### Required work
Return, word for word, the stretch of the article on the mock Berwick hearing from "The sources of" through "the Medicare agency.".

### Passage provided
Folks around here are still chuckling at the latest satire to flow from the quills of Republican congressional staffers.
In case you missed it, a clever, imaginary transcript of Medicare chief Dr. Donald Berwick's confirmation hearing -- a congressional showdown that never happened -- was circulated by Republicans on the Joint Economic Committee, earlier this week.
"Our imaginary hearing may be in a satirical vein, but the Administration’s decision to avoid a real one was a serious and disturbing violation of constitutional norms," the Republicans wrote.
President Obama used a recess appointment during the July 4th break to install Berwick as the administrator of the Centers for Medicare and Medicaid Services, dodging a hearing that was sure to be contentious.
Republicans previewed the questions they would have liked to ask the physician and Harvard professor in the transcript, scouring his past remarks and writing to supply answers in Berwick's own words. The Dadaist tactic focused particularly on remarks that Republicans say show a proclivity for medical rationing and British-style health care.
The sources of Berwick's remarks are carefully cited in the piece, but the Republican authors do make some use of poetic license.
For instance, an imaginary Republican senator asks whether Berwick believes bureaucrats should choose which treatments his own wife could get if she became ill. The authors draw his answer from a 1986 paper on neonatal intensive care that appeared in the journal Respiratory Care.
"The need to balance effectiveness against cost has shifted the burden of proof onto the shoulders of those who use or propose to use expensive technologies," he wrote then. That reference might sting because Berwick's wife became seriously ill in 1999.
Sen. Sam Brownback, of Kansas, and Rep. Kevin Brady, of Texas, are the senior Republicans on the Joint Economic Committee. The Senate Finance Committee, however, has jurisdiction over appointments to the Medicare agency.
Another choice exchange: So-called 'Senator B' asks Berwick how the British system provides health coverage to more people for less money. He replies -- in a quote drawn from a 2008 address commemorating the 60th birthday of England's National Health Service -- that they "place the politicians between the public served and the people serving them." That could have come from a GOP talking-points memo.

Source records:
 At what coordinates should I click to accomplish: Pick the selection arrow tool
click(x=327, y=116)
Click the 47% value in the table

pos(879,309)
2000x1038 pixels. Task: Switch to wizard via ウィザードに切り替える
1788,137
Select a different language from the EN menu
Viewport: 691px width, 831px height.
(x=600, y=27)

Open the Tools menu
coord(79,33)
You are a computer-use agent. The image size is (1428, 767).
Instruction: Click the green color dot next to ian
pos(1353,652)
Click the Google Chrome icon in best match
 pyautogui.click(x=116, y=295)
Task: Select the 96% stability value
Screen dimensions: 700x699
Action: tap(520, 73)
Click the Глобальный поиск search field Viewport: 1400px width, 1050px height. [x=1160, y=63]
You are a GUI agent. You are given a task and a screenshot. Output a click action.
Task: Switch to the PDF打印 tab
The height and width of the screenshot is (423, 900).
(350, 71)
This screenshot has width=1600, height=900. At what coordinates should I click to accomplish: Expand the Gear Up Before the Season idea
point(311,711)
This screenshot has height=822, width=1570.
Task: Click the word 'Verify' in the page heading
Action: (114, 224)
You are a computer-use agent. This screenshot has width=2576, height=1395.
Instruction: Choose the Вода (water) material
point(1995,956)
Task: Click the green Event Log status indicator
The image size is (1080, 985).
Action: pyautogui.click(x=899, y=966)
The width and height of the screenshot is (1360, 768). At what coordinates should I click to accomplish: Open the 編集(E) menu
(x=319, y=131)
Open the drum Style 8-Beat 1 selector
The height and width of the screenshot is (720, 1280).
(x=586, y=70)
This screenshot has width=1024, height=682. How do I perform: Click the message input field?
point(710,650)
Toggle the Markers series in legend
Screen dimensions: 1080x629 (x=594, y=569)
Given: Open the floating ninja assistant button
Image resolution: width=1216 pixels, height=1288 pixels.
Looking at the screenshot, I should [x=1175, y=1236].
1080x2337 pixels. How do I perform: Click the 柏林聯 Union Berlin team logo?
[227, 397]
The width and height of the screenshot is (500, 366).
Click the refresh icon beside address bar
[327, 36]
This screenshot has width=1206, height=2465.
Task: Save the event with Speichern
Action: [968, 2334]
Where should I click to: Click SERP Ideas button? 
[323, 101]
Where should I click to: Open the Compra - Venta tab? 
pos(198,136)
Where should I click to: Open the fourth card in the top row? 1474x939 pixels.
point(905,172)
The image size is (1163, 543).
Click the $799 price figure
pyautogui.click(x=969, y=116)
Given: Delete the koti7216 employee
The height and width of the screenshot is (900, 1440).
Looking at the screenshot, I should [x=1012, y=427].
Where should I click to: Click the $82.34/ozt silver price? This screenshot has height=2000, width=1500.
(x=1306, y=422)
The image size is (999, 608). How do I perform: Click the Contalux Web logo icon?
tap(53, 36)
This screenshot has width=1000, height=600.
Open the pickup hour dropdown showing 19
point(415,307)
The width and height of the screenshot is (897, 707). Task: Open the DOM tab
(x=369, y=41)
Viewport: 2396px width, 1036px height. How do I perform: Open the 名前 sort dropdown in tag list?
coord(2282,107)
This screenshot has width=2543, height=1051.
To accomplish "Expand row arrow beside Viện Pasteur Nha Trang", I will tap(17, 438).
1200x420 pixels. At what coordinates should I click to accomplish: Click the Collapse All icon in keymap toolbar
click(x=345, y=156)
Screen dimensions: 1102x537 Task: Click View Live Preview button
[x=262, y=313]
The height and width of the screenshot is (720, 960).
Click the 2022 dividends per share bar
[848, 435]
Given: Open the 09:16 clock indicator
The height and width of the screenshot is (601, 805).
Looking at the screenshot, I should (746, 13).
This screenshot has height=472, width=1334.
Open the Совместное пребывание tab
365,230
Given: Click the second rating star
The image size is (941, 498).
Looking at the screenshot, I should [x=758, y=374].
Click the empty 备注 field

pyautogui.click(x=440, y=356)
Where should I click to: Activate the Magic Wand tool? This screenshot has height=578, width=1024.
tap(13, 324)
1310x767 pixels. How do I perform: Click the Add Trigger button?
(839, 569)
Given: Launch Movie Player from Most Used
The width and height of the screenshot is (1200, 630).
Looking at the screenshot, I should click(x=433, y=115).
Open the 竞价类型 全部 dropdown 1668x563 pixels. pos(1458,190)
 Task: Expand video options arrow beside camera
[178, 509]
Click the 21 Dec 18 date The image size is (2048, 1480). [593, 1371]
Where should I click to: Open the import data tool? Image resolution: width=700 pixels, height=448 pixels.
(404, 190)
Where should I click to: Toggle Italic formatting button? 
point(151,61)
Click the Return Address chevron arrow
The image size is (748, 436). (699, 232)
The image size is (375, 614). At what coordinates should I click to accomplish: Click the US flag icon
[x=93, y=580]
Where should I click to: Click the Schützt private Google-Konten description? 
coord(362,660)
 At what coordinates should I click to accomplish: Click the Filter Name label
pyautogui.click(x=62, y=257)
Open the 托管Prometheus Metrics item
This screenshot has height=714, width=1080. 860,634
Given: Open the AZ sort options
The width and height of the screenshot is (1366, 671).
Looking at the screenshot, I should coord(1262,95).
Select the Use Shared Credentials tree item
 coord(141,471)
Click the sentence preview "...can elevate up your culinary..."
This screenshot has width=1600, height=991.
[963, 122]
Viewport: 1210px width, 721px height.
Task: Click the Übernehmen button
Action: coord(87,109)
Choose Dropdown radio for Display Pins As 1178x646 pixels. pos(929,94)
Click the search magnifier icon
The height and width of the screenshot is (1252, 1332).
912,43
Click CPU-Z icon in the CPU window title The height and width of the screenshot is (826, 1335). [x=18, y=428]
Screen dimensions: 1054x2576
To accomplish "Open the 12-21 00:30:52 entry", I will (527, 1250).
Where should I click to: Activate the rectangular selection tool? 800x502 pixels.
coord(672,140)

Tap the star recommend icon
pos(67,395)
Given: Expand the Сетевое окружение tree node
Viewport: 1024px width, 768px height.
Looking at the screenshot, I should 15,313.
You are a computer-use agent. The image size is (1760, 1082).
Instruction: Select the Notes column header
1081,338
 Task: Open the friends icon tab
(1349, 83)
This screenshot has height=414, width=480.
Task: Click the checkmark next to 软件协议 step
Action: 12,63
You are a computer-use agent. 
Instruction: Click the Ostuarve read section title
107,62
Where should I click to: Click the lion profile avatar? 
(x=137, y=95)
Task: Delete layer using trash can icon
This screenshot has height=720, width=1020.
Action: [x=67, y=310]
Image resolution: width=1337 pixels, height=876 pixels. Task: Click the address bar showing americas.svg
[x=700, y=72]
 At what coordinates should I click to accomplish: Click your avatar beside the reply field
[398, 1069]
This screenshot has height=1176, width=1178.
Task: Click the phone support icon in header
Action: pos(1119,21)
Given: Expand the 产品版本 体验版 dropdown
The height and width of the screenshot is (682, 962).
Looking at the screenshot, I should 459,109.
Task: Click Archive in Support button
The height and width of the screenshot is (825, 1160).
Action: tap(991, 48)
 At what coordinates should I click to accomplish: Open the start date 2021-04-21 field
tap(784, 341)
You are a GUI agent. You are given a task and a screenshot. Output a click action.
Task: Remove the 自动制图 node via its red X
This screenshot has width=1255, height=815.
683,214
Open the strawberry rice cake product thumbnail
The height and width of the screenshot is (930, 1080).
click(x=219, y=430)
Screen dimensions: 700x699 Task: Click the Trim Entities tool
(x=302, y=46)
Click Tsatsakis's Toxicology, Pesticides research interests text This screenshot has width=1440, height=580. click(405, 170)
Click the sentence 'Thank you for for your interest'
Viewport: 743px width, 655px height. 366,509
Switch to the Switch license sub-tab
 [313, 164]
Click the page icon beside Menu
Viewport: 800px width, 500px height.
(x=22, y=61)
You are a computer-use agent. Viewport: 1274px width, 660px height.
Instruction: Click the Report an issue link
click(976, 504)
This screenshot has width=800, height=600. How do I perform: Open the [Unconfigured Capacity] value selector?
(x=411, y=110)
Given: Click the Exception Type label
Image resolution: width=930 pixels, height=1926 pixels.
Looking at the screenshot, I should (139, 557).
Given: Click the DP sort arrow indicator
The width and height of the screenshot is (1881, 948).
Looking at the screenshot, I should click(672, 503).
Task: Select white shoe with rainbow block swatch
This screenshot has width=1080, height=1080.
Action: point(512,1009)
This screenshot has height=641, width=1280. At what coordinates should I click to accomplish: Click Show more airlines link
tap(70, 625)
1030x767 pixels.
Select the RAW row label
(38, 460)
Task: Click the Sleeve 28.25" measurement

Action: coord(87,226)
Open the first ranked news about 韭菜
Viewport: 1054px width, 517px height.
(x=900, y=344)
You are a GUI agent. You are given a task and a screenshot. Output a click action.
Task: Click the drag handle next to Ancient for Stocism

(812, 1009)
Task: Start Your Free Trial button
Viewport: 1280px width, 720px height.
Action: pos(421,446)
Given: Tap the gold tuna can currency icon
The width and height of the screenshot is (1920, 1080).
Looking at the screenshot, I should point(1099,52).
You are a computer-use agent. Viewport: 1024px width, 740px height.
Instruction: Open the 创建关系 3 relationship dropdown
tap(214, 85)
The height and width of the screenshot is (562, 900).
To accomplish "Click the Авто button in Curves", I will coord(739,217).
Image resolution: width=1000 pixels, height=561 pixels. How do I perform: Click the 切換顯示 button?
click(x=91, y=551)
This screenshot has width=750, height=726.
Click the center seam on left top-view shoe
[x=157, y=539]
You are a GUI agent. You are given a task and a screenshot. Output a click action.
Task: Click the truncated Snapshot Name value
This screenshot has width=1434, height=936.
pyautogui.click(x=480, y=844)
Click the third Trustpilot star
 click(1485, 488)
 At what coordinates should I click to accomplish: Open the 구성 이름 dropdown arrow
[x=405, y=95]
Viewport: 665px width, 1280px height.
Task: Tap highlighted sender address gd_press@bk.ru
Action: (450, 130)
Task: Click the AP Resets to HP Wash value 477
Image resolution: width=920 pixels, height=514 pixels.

### Exercise solution
The sources of Berwick's remarks are carefully cited in the piece, but the Republican authors do make some use of poetic license.
For instance, an imaginary Republican senator asks whether Berwick believes bureaucrats should choose which treatments his own wife could get if she became ill. The authors draw his answer from a 1986 paper on neonatal intensive care that appeared in the journal Respiratory Care.
"The need to balance effectiveness against cost has shifted the burden of proof onto the shoulders of those who use or propose to use expensive technologies," he wrote then. That reference might sting because Berwick's wife became seriously ill in 1999.
Sen. Sam Brownback, of Kansas, and Rep. Kevin Brady, of Texas, are the senior Republicans on the Joint Economic Committee. The Senate Finance Committee, however, has jurisdiction over appointments to the Medicare agency.